Salome was an outstanding theorist. Her books on Nietzsche and
on Rilke are major studies. The field of psychoanalysis would not
have developed in the way it did without Lou Andreas-Salome. We
cannot understand Freud's "rationalism" or his anti-religious
sensibility without Salome's writings. This new English translation
is an essential text of psychoanalysis, one that shaped the very
conception of the field.
As a psychoanalyst and author, Lou Andreas-Salome traverses the
mystery of sexuality in much of her work. This book, comprised of
two texts originally written for adolescents, uniquely explores
sexual education and the collision of sexuality and religion across
the lifespan. The first piece, "Three Letters to a Young Boy"
(1917), is a psychoanalytic fairy tale.
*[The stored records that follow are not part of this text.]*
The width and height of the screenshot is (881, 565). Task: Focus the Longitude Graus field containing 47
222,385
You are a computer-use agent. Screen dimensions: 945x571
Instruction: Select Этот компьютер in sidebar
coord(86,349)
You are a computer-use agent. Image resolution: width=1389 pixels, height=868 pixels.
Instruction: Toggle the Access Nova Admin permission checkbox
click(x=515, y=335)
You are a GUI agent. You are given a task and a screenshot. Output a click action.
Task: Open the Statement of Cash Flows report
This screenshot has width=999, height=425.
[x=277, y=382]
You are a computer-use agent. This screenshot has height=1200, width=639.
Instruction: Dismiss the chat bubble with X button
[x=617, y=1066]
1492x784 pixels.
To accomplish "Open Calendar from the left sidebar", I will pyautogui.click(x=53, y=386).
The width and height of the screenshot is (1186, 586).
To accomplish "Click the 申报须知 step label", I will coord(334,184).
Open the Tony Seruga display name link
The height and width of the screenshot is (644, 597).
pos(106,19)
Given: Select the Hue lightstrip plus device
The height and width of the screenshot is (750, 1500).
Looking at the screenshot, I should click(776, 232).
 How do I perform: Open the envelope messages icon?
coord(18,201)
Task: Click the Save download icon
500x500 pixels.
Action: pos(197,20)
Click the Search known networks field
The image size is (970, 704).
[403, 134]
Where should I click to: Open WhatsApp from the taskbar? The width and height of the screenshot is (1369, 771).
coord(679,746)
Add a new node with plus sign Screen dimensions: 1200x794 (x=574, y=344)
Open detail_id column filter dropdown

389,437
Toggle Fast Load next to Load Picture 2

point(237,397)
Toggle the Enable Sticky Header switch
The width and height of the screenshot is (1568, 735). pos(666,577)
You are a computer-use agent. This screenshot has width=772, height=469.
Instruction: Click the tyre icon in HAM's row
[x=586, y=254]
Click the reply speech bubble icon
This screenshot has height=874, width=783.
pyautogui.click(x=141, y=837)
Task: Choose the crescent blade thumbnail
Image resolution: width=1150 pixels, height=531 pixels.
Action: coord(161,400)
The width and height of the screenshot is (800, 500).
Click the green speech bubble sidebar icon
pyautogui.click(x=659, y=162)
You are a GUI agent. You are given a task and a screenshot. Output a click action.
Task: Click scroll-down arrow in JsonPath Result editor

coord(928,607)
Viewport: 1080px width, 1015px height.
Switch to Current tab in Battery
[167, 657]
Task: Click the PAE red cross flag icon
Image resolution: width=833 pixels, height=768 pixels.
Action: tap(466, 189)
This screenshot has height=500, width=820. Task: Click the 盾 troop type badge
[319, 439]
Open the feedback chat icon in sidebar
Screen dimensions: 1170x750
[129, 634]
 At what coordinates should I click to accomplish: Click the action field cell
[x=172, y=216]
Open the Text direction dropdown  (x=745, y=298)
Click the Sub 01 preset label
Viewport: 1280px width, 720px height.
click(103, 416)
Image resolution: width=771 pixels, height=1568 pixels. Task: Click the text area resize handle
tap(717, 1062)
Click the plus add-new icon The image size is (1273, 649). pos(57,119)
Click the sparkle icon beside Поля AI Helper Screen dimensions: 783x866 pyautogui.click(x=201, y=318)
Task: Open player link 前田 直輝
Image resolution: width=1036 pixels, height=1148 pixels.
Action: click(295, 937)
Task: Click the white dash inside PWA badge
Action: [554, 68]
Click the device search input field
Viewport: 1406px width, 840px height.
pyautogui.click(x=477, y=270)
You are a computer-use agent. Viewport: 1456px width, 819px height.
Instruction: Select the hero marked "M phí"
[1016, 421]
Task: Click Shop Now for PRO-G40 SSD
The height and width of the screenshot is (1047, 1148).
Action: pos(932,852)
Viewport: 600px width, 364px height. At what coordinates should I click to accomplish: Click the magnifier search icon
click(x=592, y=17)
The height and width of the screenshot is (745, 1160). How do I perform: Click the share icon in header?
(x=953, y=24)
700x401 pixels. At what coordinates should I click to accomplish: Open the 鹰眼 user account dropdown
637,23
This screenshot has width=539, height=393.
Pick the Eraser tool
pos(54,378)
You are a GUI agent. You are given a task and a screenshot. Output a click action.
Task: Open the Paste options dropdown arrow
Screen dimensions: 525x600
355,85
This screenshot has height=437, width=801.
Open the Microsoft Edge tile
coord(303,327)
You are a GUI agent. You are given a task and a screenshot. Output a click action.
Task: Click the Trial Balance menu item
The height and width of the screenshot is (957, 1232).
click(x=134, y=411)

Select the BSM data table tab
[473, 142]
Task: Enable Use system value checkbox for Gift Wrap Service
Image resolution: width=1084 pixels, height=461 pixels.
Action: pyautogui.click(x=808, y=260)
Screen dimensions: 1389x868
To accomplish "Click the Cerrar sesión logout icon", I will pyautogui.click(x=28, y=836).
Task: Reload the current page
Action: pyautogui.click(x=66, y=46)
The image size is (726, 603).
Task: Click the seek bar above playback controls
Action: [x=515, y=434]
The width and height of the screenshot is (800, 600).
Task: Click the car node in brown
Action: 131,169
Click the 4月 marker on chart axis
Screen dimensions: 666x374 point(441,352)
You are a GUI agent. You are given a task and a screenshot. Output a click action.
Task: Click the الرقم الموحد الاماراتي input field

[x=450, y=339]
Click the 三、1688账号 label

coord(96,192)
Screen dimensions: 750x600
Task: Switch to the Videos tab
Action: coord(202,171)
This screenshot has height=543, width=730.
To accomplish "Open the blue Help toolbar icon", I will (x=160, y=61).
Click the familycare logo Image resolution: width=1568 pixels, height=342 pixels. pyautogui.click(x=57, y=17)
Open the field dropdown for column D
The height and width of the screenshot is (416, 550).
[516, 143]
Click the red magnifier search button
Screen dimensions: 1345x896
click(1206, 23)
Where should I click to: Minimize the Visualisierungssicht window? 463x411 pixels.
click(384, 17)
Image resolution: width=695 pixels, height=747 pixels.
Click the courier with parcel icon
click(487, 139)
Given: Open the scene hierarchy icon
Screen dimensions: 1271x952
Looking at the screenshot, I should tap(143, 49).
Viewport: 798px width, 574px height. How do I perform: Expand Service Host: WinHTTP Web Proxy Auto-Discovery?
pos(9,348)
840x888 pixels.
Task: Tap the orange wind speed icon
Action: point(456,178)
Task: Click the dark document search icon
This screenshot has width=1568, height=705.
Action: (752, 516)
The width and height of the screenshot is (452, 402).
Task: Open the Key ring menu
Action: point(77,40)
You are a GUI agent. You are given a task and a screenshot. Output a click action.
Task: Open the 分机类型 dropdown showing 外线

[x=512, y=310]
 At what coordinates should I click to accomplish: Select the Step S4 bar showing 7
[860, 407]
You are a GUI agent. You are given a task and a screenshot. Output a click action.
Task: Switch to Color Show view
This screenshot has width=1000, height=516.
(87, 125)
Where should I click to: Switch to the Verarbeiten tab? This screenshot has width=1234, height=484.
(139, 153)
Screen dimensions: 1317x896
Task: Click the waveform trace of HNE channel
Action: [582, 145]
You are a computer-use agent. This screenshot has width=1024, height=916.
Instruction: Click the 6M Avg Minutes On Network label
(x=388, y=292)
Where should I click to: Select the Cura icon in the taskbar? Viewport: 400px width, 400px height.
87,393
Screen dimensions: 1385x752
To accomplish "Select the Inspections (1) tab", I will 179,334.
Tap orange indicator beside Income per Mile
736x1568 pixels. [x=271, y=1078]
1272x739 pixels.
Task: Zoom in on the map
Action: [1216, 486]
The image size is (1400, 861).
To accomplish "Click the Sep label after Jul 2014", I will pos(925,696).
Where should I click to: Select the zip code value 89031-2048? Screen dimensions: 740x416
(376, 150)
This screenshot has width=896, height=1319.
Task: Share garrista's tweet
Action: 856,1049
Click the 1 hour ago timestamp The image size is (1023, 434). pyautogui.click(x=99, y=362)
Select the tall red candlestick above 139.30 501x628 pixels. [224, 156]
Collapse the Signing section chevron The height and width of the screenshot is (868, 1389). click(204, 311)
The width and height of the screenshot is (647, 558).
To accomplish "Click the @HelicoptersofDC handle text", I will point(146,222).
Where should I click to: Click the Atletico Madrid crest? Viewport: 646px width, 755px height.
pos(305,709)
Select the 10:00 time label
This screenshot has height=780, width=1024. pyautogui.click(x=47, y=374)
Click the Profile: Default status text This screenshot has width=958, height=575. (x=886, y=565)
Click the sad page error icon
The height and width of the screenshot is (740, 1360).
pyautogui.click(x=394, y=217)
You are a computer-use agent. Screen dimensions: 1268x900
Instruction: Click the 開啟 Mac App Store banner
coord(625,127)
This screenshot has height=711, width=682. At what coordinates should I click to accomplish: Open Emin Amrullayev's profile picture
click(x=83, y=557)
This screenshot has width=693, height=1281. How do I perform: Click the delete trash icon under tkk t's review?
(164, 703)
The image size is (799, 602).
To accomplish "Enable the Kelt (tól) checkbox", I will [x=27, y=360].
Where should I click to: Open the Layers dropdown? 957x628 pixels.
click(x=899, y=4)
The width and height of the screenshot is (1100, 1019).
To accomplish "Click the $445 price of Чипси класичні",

The letters offer an
interesting version of the evolution of sexual knowledge from
childhood through adolescence. The second piece, "The Devil &
His Grandmother" (1922), merges sexuality with religion,
encapsulating three ages of woman-child, to a lost soul and the
Devil's bride, to the Devil's Grandmother. Written in charmingly
convoluted dialogue, this work has a cinematic, fanciful feel. Both
pieces dispense with academic formality and point to a relaxed new
phase in Salome's writing life. Interestingly, this tone can also
be detected in her blossoming correspondence with Sigmund Freud,
which contrasts starkly with her sombre letters to Rainer Maria
Rilke. It is with the spirit of free thinking demonstrated in these
two selections, perhaps informed by Salome's experimentation with
free association, that the reader is transported to a new theatre
of Salome's imagination.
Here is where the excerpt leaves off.